Typically, TPPs operate with a cost structure characterised by high operating leverage –minimum load capacity in electricity generation with a fixed cost base – and, therefore, their profits/earnings is highly sensitive to the scale of capacity utilisation and revenue realised. Revenue is a function of volume of electricity sold to the grid (proxied by plant load factor) and price realised per unit of electricity, both of which are impacted by the rising importance of renewables. TPPs with a high share of capacity committed with DISCOMs through long-term contracts (PPAs) may be relatively better off, but over a longer horizon, DISCOMs may prefer to renegotiate existing contracts, including as current contracts expire. These developments carry wider ramifications, including for investment and bank lending to thermal power generation companies.

The aim of this article is to examine electricity price dynamics in India in the context of developments taking place in the RE sector. Section II discusses the stylised evidence about the increasing prominence of renewable energy and policy impetus for it. Section III delves into the evolution and functioning of electricity exchanges and price discovery mechanisms. Section IV presents the data sources, methodology and key results. Section V offers concluding observations and some policy perspectives.

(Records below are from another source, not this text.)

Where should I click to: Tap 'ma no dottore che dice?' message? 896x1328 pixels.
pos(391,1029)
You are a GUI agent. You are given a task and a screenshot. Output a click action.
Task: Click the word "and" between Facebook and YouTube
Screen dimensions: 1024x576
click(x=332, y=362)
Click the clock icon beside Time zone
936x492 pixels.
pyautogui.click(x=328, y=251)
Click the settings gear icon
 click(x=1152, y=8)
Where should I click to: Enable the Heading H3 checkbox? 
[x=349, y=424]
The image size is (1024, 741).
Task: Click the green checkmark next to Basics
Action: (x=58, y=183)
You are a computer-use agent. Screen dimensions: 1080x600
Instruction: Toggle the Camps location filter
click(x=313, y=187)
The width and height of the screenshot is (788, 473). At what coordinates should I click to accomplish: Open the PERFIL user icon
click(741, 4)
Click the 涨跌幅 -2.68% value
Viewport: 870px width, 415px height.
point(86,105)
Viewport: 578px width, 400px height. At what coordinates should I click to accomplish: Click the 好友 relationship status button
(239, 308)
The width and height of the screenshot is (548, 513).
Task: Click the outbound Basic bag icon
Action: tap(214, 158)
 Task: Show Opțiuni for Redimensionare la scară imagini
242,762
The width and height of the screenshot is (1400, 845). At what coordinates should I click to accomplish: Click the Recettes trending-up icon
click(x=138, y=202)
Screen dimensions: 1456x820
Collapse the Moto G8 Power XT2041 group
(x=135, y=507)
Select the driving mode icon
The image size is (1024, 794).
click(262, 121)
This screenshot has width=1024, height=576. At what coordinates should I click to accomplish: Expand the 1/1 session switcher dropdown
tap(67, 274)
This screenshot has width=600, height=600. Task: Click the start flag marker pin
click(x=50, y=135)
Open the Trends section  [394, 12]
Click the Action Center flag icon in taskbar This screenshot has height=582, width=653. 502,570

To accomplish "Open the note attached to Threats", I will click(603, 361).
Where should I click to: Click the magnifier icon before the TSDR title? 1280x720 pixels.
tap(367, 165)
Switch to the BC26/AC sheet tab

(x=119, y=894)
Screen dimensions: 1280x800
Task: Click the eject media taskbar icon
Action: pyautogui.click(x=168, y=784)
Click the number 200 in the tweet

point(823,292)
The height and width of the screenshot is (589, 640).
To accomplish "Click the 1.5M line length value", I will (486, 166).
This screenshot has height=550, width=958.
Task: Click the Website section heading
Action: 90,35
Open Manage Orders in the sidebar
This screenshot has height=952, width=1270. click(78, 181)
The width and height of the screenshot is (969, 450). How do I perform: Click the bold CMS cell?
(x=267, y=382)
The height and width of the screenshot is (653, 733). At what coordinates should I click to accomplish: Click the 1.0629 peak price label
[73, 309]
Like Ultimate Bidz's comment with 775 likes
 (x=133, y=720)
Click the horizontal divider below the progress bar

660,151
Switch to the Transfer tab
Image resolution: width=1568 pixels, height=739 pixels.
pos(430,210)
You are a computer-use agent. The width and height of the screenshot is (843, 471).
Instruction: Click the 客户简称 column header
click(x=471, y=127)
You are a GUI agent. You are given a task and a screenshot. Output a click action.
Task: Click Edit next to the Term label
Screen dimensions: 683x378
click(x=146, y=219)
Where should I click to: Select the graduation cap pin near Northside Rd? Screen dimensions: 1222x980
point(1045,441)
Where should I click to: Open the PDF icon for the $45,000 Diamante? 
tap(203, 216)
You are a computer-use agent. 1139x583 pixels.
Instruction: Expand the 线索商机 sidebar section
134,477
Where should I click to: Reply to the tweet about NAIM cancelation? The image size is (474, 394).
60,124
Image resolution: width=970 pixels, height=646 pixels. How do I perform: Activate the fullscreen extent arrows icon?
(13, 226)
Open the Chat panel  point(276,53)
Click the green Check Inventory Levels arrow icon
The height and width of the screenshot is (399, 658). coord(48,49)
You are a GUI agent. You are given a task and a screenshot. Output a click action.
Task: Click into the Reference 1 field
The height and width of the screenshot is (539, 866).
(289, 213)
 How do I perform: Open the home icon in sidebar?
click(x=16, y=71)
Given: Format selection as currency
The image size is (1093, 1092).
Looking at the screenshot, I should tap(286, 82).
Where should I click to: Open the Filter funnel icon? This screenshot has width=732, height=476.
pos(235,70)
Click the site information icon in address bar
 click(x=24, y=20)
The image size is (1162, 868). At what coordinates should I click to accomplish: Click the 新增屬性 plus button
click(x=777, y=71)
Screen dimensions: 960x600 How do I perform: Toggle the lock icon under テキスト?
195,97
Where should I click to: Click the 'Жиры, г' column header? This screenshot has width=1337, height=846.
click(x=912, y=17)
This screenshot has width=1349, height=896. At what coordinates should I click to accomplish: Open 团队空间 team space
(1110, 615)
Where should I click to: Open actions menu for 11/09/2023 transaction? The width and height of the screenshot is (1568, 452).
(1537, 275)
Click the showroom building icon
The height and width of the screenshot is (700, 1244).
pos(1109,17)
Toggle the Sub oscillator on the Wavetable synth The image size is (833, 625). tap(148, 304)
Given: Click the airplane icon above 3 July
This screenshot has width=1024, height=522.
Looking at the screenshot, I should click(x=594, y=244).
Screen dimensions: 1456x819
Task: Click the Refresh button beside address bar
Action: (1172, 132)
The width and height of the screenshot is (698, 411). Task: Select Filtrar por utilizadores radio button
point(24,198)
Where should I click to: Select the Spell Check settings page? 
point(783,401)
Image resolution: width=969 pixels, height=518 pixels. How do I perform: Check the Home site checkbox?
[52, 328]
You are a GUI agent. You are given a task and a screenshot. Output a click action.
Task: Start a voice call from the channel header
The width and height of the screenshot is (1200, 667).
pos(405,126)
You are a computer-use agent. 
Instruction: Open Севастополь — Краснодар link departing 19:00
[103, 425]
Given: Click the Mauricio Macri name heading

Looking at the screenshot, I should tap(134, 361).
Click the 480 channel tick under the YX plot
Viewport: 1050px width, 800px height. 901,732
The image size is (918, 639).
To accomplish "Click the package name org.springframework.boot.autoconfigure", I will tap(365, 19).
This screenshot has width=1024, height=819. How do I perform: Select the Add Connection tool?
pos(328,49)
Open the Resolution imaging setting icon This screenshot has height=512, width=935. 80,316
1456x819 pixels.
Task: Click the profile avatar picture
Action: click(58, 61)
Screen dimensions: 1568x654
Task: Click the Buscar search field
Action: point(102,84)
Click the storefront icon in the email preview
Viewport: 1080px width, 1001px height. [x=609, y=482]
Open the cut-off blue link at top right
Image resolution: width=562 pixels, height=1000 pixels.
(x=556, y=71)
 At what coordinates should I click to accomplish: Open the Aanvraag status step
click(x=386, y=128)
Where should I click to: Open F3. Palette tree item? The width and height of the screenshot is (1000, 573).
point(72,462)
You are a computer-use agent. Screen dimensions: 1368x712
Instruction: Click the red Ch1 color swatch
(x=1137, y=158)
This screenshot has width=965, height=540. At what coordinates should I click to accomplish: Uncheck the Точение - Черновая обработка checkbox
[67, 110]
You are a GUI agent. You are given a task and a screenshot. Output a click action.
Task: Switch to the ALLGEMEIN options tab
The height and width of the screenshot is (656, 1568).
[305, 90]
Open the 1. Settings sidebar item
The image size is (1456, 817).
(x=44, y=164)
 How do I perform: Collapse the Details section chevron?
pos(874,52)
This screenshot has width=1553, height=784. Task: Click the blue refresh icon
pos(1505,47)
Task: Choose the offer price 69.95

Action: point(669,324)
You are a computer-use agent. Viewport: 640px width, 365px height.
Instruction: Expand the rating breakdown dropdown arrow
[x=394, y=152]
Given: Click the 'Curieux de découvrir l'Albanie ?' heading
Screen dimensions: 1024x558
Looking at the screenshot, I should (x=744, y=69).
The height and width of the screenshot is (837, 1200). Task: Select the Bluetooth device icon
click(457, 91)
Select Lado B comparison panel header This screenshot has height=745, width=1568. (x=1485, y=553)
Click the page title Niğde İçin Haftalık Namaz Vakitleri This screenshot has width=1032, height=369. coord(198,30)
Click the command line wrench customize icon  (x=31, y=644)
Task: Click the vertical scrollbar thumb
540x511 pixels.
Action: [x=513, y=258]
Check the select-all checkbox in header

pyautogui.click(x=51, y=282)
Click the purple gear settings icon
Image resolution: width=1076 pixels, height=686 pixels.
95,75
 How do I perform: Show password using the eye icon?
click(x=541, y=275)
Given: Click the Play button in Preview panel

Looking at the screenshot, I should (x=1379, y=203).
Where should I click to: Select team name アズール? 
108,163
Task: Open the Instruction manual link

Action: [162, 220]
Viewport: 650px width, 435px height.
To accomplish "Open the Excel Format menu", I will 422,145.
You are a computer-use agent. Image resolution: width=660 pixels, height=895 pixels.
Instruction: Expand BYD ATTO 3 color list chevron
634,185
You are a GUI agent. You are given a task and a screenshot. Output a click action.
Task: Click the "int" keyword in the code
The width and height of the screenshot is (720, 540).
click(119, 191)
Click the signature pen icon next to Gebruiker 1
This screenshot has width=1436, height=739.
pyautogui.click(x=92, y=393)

II. Renewable Energy in India: Some Stylised Evidence

RES have accounted for the majority share in incremental power generation capacity for three successive years; its’ share being 67 per cent between 2016-17 and 2018-19 (Chart 1a). This period is co-incident with historically low levels of demand-supply mismatch and capacity utilisation of TPPs, dis-incentivising investment in additional capacity (Chart 1b). The investment in additional RES capacity is driven by its improved competitiveness vis-à-vis conventional thermal power, brought about by a steep decline in technology costs, particularly for solar power (Chart 1c). With the ramp-up in generation capacity, its’ share in overall generation has also registered a significant rise (Chart 1d)2.

Chart 1

In addition to improved competitiveness, investment in RES has also benefited from government policy impetus. Renewables are crucial to fulfilling India’s strategic energy policy objectives of reducing reliance on imported fossil fuel and curbing carbon emissions to address climate change commitments under the 2015 Paris Accord and reinforced in subsequent meetings of the Conference of Parties (COP). The Paris Agreement targets to limit global temperature increase to below 2 degrees Celsius above pre-industrial levels, through Nationally Determined Contributions (NDC) by the signatories. India has committed to reduce its emissions intensity of GDP by 33 to 35 per cent (from 2005 level), achieve 40 per cent share of non-fossil fuel sources in cumulative electricity installed capacity and create an additional carbon sink of 2.5 to 3.0 billion tonnes of CO2 equivalent by 2030. The Union Government announced an ambitious target of 175 Giga Watts (GW) RE capacity by 2022, which was further increased to 227 GW. India has also taken a leadership role in international cooperation for harnessing technology and finance for solar power development with the establishment of International Solar Alliance (ISA).

The policy support for RES, which had traditionally been in the form of fiscal incentives (tax breaks, accelerated depreciation) moved towards providing generation-based incentives with the introduction of the Electricity act, 2003. In particular, Feed in Tariff (FIT) which aims at regulating the tariff at which DISCOMs enter into long term PPAs with generating companies and must-run status which guarantees despatch of generation from RES, irrespective of demand conditions. FIT was generally fixed at cost-plus levels, but as RE costs declined over time, the FIT regime is being replaced by auctions to discover tariff levels. Also, Renewable Purchase Obligation (RPO) was introduced in 2003, which mandates DISCOMs and captive power users to procure a minimum share of their power requirement from RES, thereby ensuring adequate demand for generation from RES. An alternative to FIT regime was provided with the introduction of Renewable Energy Certificate (REC) in 2010 that aims to address the mismatch between RE potential and RPO targets across states by establishing a market mechanism for trade in credit for energy purchased for RES sources3. However, the REC route has not gained much traction and accounted for only 5.7 per cent of total RE capacity by 2017-18, possibly due to lax compliance of RPO mandate that reduces the demand of RECs.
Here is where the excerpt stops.